US life expectancy dropped one year in the first Covid wave, officials say | US news

Life expectancy in the United States dropped an incredible year during the first half of 2020, as the coronavirus pandemic caused its first wave of deaths, health officials reported.

According to preliminary estimates released Thursday by the Centers for Disease Control and Prevention (CDC), minorities have had the biggest impact, with black Americans losing nearly three years and Hispanics nearly two years.

“It’s a huge decline,” said Robert Anderson, who oversees CDC numbers. “You have to go back to World War II, the 1940s, to find a decline like this.”

Other health experts say that it shows the profound impact of Covid-19, not only on deaths directly due to infection, but also due to heart disease, cancer and other conditions.

“What’s really striking about these numbers is that they only reflect the first half of the year … I would expect these numbers to only get worse,” said Kirsten Bibbins-Domingo, a researcher and dean for health equity at the University of California, said. , San Francisco.

The US has by far the highest number of confirmed cases and deaths in the coronavirus in the world. According to data collected by the Johns Hopkins Coronavirus Research Center, the death toll is nearly 500,000, more than twice that of Brazil in second place, and nearly 28 million cases, almost 2.5 times that of next place in In the.

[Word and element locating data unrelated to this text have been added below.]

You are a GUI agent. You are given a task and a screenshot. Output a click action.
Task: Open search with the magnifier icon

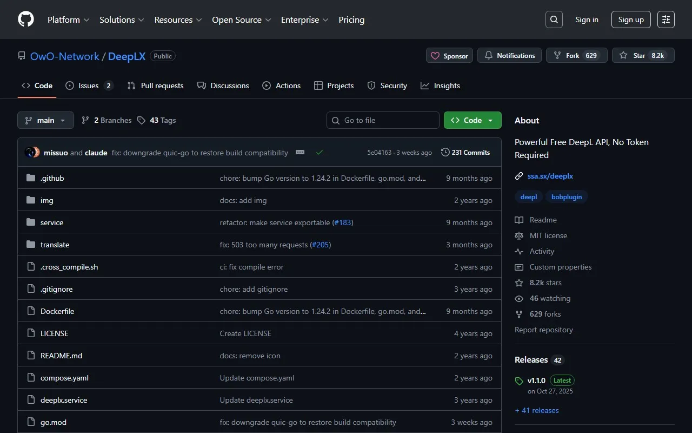(554, 19)
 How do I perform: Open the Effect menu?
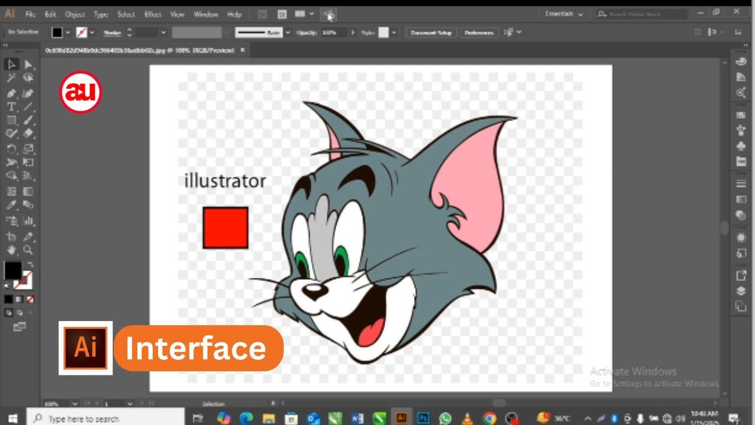(153, 14)
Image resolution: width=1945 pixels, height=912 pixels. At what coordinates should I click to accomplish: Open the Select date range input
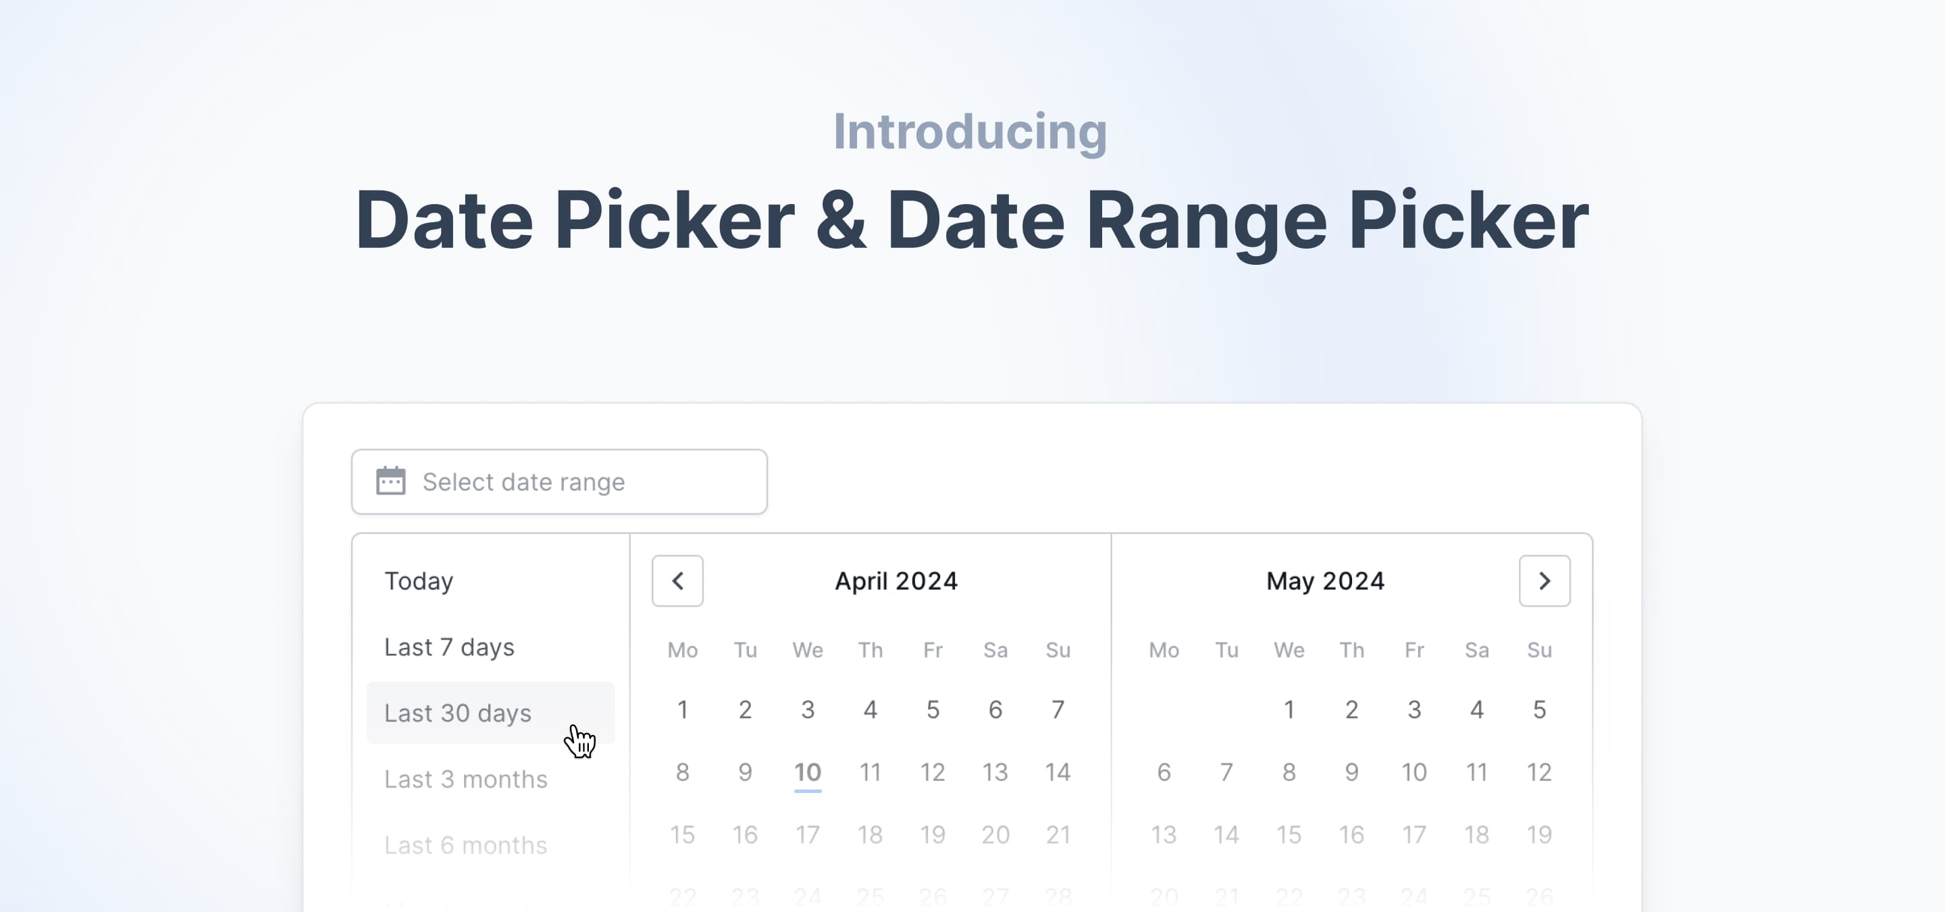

Overall, the decline in life expectancy is more evidence of ‘our mismanagement of the pandemic,’ said Otis Brawley, a cancer specialist and professor of public health at Johns Hopkins University.

This is the first time the CDC has reported on life expectancy from early, partial records. More death certificates from that period may still come in.

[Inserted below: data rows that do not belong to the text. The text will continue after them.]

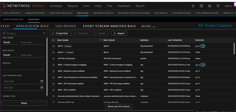
Task: Expand the Rule Name Equals operator dropdown
Action: pos(10,42)
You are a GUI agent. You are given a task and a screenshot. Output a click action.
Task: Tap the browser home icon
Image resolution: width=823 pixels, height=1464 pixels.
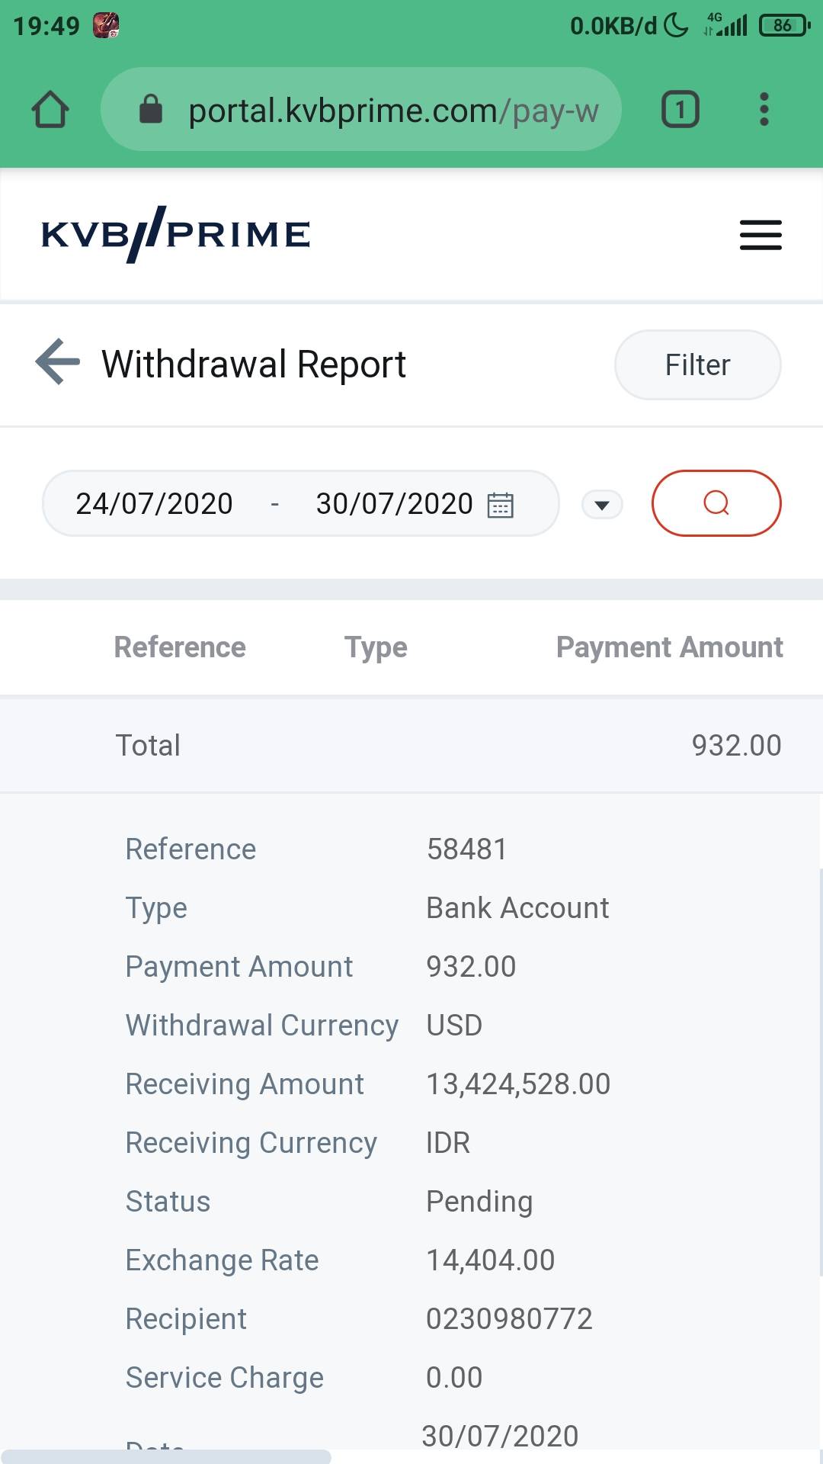(50, 109)
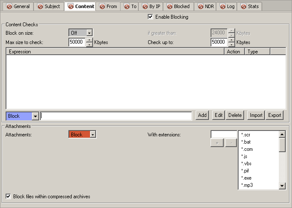Select *.exe in the extensions list
Screen dimensions: 292x208
[246, 178]
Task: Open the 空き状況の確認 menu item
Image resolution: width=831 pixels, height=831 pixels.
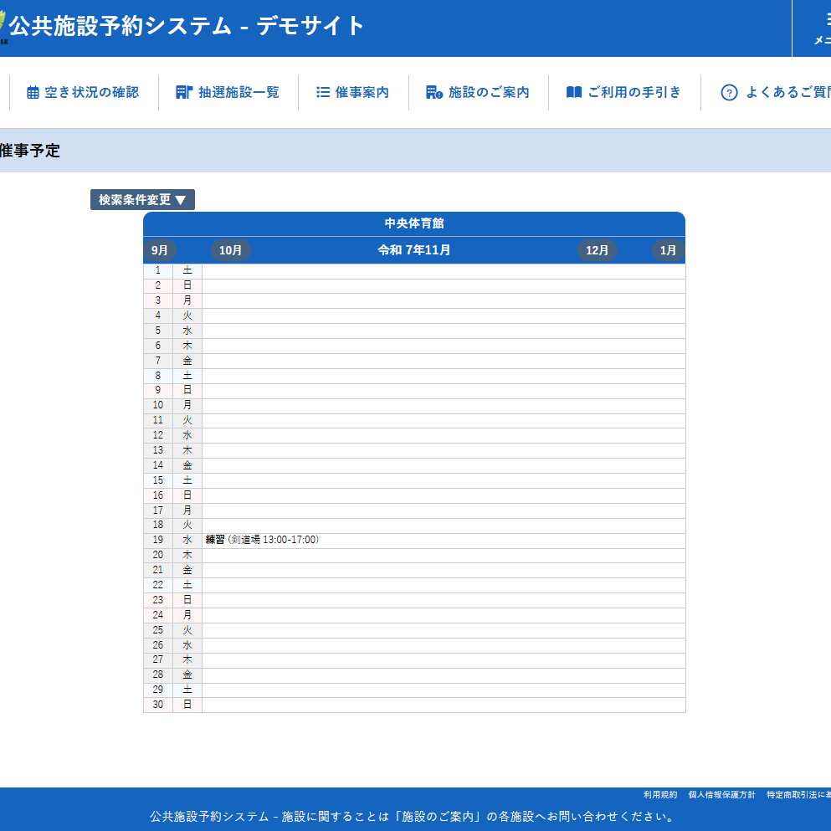Action: (x=91, y=92)
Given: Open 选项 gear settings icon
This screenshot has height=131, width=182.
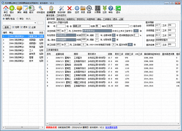Looking at the screenshot, I should coord(77,9).
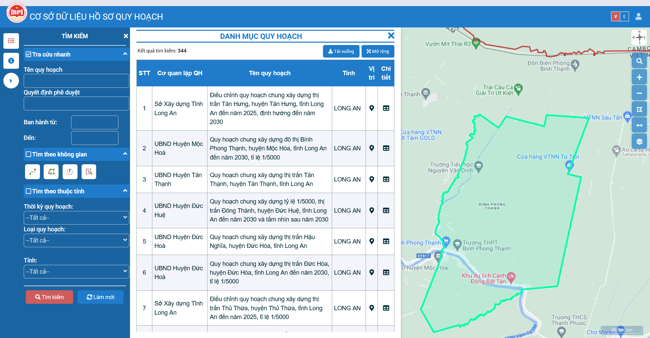Uncheck the Tra cứu nhanh checkbox
Image resolution: width=650 pixels, height=338 pixels.
pyautogui.click(x=28, y=54)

It is already known that 2020 was the deadliest year in American history, with deaths hitting three million for the first time.

And because the coronavirus kills people of color in the U.S. excessively, racial differences in life expectancy increase. White Americans are living on average six years longer than Black Americans and before the pandemic that the average figure was four years, preliminary data indicate, reversing a trend that has brought their numbers closer since 1993.

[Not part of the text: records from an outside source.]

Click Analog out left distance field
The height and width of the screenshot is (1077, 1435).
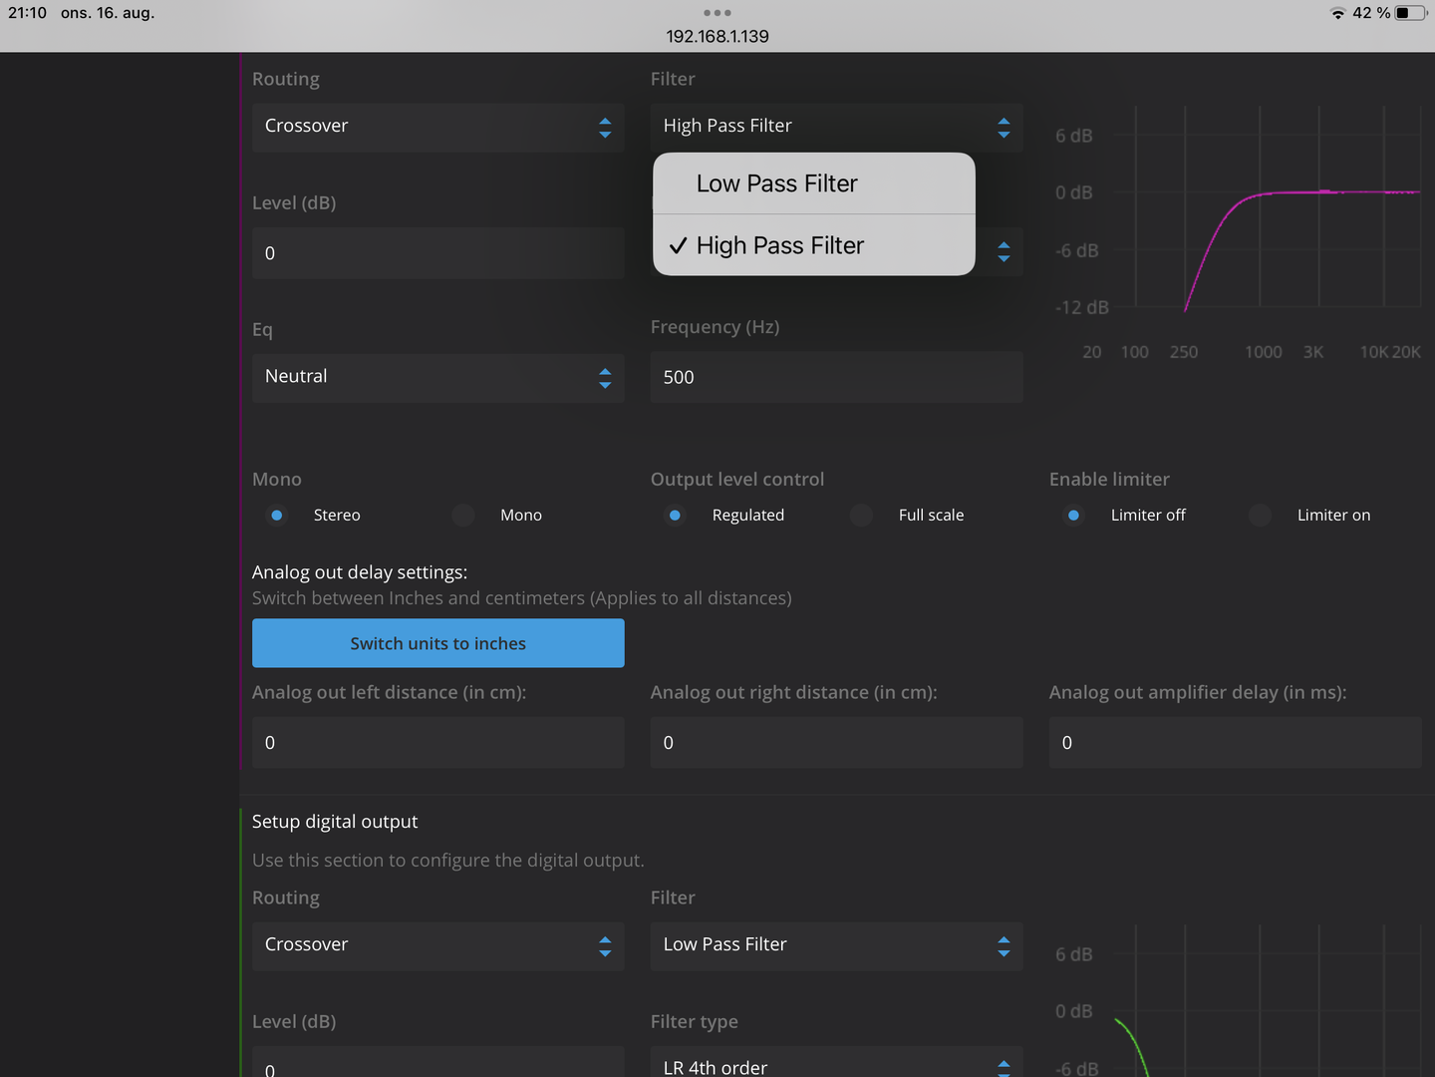click(x=437, y=743)
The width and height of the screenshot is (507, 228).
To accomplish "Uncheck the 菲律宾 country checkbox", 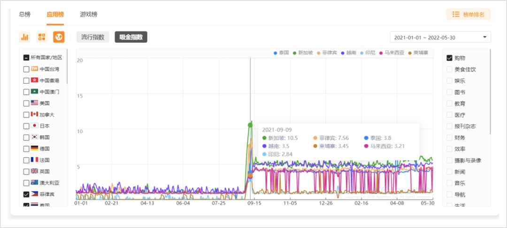I will [26, 194].
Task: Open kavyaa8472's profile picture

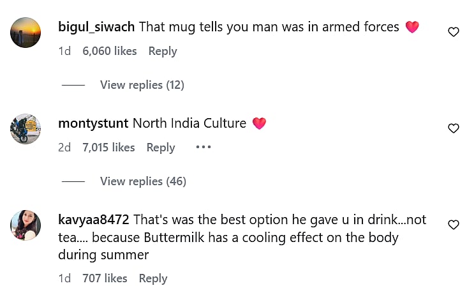Action: tap(26, 225)
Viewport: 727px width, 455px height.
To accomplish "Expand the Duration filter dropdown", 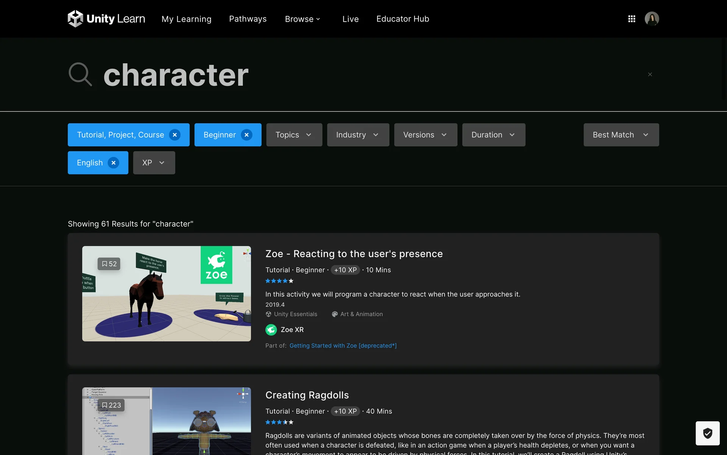I will pyautogui.click(x=493, y=135).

The life expectancy is how long a baby born today can expect on average. In the first half of last year, it was a total of 77.8 years for Americans, a year lower than 78.8 in 2019. For men it was 75.1 years and for women 80.5 years.

As a group, Latin Americans in the U.S. have had the longest life expectancy and still do.

Between 2019 and the first half of 2020, life expectancy for black people decreased by 2.7 years to 72. It dropped 1.9 years for Hispanics, to 79.9 and 0.8 years for white people to 78. The preliminary report did not analyze trends for the Asians. or Native Americans.

“Black and Hispanic communities across the United States have borne the brunt of this pandemic,” Bibbins-Domingo said.

They are more likely to be in the forefront, low-wage jobs and living in crowded environments where it is easier to spread the virus, and ‘there are strong, existing health disparities in other conditions’ that increase their risk of died of Covid-19, she said.

More needs to be done to distribute vaccines fairly, to improve working conditions and better protect minorities from infection, and to include them in economic mitigation measures, she added.

Johns Hopkins’s Brawley agrees, saying: ‘The focus should actually be great on getting every American adequate care. And healthcare needs to be defined as prevention as well as treatment. ”

He added: ‘We have been devastated by the coronavirus more than any other country. We are 4% of the world’s population, more than 20% of the deaths in the world’s coronavirus, ”he said.

Insufficient use of masks, early dependence on drugs such as hydroxychloroquine, ‘which proved to be worthless’, and other mistakes meant many Americans died unnecessarily, Brawley said.

“We need to practice the basics” such as hand washing, physical distance and vaccination as soon as possible to get prevention back on track, he said.

The top US infectious disease official, Anthony Fauci, has urged people in the US to take these basic measures into account since the pandemic raged early last spring.

But he was repeatedly undermined by then-US President Donald Trump, who consciously downplayed the dangers of the virus from the start, and regularly predicted that Covid-19 would just “disappear”, urging businesses to stay open, even if the virus spreads uncontrollably, and false treatments are driven off the White House podium from the White House.